> **Pixel coordinate grounding data**
[Start of section]
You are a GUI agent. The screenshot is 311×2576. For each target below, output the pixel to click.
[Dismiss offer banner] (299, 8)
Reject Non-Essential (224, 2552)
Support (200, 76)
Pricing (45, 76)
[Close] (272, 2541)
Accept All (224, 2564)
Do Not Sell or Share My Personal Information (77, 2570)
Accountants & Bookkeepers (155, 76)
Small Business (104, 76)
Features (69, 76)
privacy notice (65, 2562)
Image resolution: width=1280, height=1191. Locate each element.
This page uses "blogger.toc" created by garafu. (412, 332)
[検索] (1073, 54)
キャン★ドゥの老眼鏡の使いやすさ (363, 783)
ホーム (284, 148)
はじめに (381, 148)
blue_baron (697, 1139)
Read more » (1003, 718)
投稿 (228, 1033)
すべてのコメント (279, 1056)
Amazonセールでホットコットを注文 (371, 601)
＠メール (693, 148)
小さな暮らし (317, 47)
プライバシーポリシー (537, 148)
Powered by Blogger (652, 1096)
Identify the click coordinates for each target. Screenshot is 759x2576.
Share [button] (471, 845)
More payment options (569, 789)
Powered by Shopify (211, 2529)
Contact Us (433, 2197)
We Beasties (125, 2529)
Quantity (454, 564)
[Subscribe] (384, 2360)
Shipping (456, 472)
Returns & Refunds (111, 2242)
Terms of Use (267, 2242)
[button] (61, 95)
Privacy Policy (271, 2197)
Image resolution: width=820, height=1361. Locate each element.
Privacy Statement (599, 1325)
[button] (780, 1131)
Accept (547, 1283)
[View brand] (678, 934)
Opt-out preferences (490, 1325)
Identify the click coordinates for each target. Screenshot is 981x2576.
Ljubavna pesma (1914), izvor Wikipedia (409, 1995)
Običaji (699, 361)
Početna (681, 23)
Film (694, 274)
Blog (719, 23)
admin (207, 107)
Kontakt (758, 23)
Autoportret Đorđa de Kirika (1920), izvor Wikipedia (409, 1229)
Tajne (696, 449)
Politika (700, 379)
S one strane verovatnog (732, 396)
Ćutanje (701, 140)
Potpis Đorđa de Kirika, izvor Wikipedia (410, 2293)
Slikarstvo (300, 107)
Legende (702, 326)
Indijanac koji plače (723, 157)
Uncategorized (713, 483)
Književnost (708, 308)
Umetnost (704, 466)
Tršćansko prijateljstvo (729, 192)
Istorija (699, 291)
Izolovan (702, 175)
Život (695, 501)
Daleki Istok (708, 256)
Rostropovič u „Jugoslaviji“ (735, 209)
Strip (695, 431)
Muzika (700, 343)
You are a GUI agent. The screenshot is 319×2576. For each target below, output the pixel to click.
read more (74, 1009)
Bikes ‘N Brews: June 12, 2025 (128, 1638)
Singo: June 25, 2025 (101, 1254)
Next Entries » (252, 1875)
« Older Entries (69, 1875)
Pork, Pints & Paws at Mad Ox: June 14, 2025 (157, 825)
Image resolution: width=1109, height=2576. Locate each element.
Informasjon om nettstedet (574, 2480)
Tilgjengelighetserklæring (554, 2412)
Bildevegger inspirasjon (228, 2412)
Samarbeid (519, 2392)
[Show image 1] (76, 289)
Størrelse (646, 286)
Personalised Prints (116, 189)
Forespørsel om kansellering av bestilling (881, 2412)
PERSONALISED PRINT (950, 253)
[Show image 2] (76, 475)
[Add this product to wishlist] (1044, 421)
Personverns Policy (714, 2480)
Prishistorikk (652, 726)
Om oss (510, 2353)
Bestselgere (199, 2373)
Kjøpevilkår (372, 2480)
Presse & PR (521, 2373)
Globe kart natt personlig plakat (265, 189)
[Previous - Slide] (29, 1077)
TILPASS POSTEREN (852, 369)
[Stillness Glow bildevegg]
[End of section]
> **TASK DESCRIPTION**
What is needed is a verbatim copy of every line in the records above from the one containing "[検索] (1073, 54)" down to the one containing "[Subscribe] (384, 2360)", both included, and nothing more.

> **EXPECTED ANSWER**
[検索] (1073, 54)
キャン★ドゥの老眼鏡の使いやすさ (363, 783)
ホーム (284, 148)
はじめに (381, 148)
blue_baron (697, 1139)
Read more » (1003, 718)
投稿 (228, 1033)
すべてのコメント (279, 1056)
Amazonセールでホットコットを注文 (371, 601)
＠メール (693, 148)
小さな暮らし (317, 47)
プライバシーポリシー (537, 148)
Powered by Blogger (652, 1096)
Identify the click coordinates for each target. Screenshot is 759x2576.
Share [button] (471, 845)
More payment options (569, 789)
Powered by Shopify (211, 2529)
Contact Us (433, 2197)
We Beasties (125, 2529)
Quantity (454, 564)
[Subscribe] (384, 2360)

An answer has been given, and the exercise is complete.